Activism

When the KKK Came to Town

Counter-protestors relate the story of the Charlottesville, Virginia, Klan rally and reaction.

When the KKK Came to Town

Dueling protests in Charlottesville, Virginia. (Photo by R. Croft)

This Q&A is part of Sarah Jaffe’s series Interviews for Resistance, in which she speaks with organizers, troublemakers and thinkers who are doing the hard work of fighting back against America’s corporate and political powers.

In the wake of Saturday’s protest in Charlottesville, Virginia, Jaffe speaks with counterprotesters Laura Goldblatt, a post-doctoral fellow at University of Virginia, and Mimi Arbeit, an organizer with Showing Up for Racial Justice, Charlottesville, who is working to end white supremacy and gain reparations there.

Goldblatt and Arbeit talk about their experiences at Saturday’s counterrally, which was organized when the Ku Klux Klan announced its intention to stage a march to protest the removal of a statue of Robert E. Lee from a city park. News accounts show that the counterprotesters far outnumbered the 50 or so Klan members, many of whom travelled to Charlottesville from outside the state.

 


 

Sarah Jaffe: We are talking on Saturday, after the conclusion of a rally by the Ku Klux Klan and the counter rally that you helped organize. Tell us about how it went.

Laura Goldblatt: I think today people in Charlottesville showed up in an act of community self-defense when the city showed that they would not defend us, nor would the police. People showed up at the park early in the day — there were prayers, there was music, there were people with signs. It was a really moving show of the community coming out despite the fact that the city had officially discouraged people [from] coming and instead organized a variety of alternative events.

Then, the police provided safe passage for the Klan to enter the park. They violently removed protesters who were standing at the entrance that the Klan had intended to use in order to prevent them from entering and from endangering our community. Nonetheless, activists remained chanting at the Klan and lingered long after following the police as the police, again, provided safe passage to the Klan back to their cars. Then, following that, the police set off several chemical agents.
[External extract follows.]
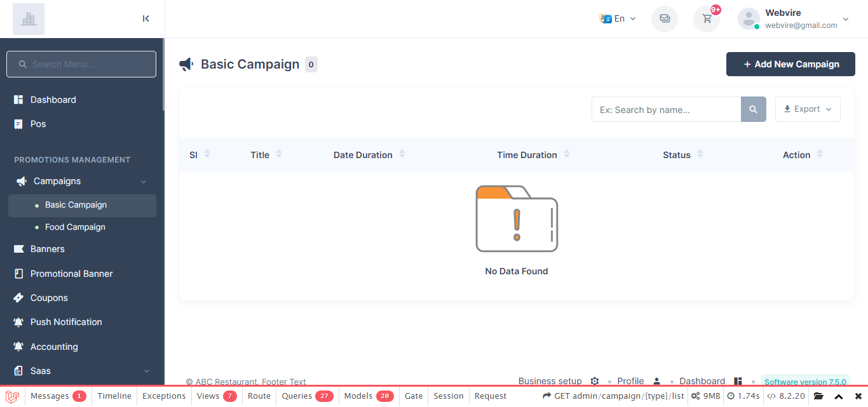Collapse the sidebar with the arrow icon
The image size is (868, 407).
pyautogui.click(x=146, y=18)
We delayed the Klan. They showed up. Their permit was from 3 p.m. to 4 p.m. and they didn’t even get into the park until like 3:55 p.m. We showed that we are stronger than them, there are more of us then them, and that the state and the threat of racist terrorism can’t keep us away.

Black Lives Matter protester at Charlottesville, Virginia Anti-Klan rally.

Black Lives Matter protestor at Charlottesville, Virginia anti-Klan rally. (Photo by Eze Amos)

Mimi Arbeit: Charlottesville mobilized. The people of Charlottesville came out in high numbers with strong spirit and really showed the vibrancy of our collective energy to resist intimidation and initiate change. What we did see was that the police were there to protect white supremacy. The police chose the Klan over our people. That is excruciating.

SJ: Let’s go back a little bit. Tell us about the history of the Klan in this area. Why did they decide to have this rally here now?

LG: Part of the reason that the Klan is coming back is because of the city council vote to remove the Stonewall Jackson and Robert E. Lee statues from two public parks in the area. The Klan has a really long and intimate history with those statues. The Klan was formed [in Charlottesville] in 1921 at Thomas Jefferson’s grave at Monticello. So they are very closely tied with a long history that goes all the way back to the founding of the United States as a sovereign nation in terms of the history of white supremacy.

They were actually put up overlooking what, at the time, were two prominent black communities as a way to intimidate people of color and Jews and immigrants in the area. They served as a kind of warning. In a lot of ways, the Klan coming back today to this particular park and to rally around this statue was a kind of homecoming for them and shows us the ties between historical white supremacy and its persistence in the city to this day.

MA: To talk about history, let’s start with the person who founded UVA, the University of Virginia. Thomas Jefferson popularized white supremacist ideology in this country. The history of enslavement, the history of Thomas Jefferson raping Sally Hemings is connected to the history of the Lee and Jackson statues that uphold the violence of the confederacy and the oppression of slavery and the Klan is part of that history, too.

The people of Charlottesville need to confront the racist rapist legacy of Thomas Jefferson in order to truly be ready to do the work of racial justice.

SJ: You mentioned briefly the response of the city government to the Klan deciding to have this rally and the police protecting them. Talk a little bit about the different attempts that were made to stop this from happening.

Klan rally over removal of Robert E. Lee statue in Charlottesville, Virginia.

Klan rally over removal of Robert E. Lee statue in Charlottesville, Virginia.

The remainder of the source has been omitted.